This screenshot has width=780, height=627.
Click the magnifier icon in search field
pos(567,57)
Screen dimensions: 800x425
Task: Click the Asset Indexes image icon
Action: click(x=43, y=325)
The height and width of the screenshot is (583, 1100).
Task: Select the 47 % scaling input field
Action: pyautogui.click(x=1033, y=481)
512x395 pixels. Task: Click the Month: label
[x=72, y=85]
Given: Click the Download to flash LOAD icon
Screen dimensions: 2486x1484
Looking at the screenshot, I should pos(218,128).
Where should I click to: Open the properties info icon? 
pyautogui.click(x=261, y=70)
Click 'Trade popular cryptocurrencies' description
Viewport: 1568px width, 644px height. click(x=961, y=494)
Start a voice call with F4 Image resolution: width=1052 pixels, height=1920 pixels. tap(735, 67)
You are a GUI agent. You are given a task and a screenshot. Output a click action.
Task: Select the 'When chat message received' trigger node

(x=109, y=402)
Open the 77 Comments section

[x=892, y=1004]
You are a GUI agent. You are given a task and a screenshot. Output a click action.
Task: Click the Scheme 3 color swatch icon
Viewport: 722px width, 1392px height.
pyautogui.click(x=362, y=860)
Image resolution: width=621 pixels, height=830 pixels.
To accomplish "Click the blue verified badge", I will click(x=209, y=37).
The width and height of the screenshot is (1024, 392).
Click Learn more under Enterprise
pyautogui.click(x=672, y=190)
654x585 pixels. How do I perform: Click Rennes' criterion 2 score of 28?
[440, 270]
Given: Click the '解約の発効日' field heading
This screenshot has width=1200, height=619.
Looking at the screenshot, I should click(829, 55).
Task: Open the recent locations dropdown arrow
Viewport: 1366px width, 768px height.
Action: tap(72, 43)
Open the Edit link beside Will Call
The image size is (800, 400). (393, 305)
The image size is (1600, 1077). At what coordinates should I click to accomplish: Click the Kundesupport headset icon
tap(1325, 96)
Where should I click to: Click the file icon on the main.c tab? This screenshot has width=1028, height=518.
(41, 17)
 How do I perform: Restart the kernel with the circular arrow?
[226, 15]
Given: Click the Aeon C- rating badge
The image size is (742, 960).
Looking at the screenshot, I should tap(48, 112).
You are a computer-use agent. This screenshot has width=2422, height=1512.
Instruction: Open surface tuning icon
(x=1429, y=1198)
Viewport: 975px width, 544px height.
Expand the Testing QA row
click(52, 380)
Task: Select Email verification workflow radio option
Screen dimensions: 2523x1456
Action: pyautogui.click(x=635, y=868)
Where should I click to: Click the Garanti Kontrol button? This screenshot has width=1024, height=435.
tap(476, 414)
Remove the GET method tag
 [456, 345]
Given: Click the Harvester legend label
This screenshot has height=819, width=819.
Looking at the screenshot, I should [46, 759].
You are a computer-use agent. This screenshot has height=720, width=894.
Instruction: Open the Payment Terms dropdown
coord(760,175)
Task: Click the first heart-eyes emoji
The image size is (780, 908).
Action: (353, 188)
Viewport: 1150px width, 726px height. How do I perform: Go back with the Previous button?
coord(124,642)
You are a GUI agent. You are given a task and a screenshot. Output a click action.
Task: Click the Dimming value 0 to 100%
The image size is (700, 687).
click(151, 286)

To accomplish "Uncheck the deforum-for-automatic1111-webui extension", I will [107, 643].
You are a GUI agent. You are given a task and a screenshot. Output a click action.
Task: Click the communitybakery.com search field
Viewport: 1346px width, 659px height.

• • • • •

Exercice court:
Repérez dans la liste ci-dessus toutes les lignes qui contiennent la chaîne « pixels », en tenant compte de la casse, puis recopiez-les.

Réponse complète:
512x395 pixels. Task: Click the Month: label
Start a voice call with F4 Image resolution: width=1052 pixels, height=1920 pixels. tap(735, 67)
Image resolution: width=621 pixels, height=830 pixels.
654x585 pixels. How do I perform: Click Rennes' criterion 2 score of 28?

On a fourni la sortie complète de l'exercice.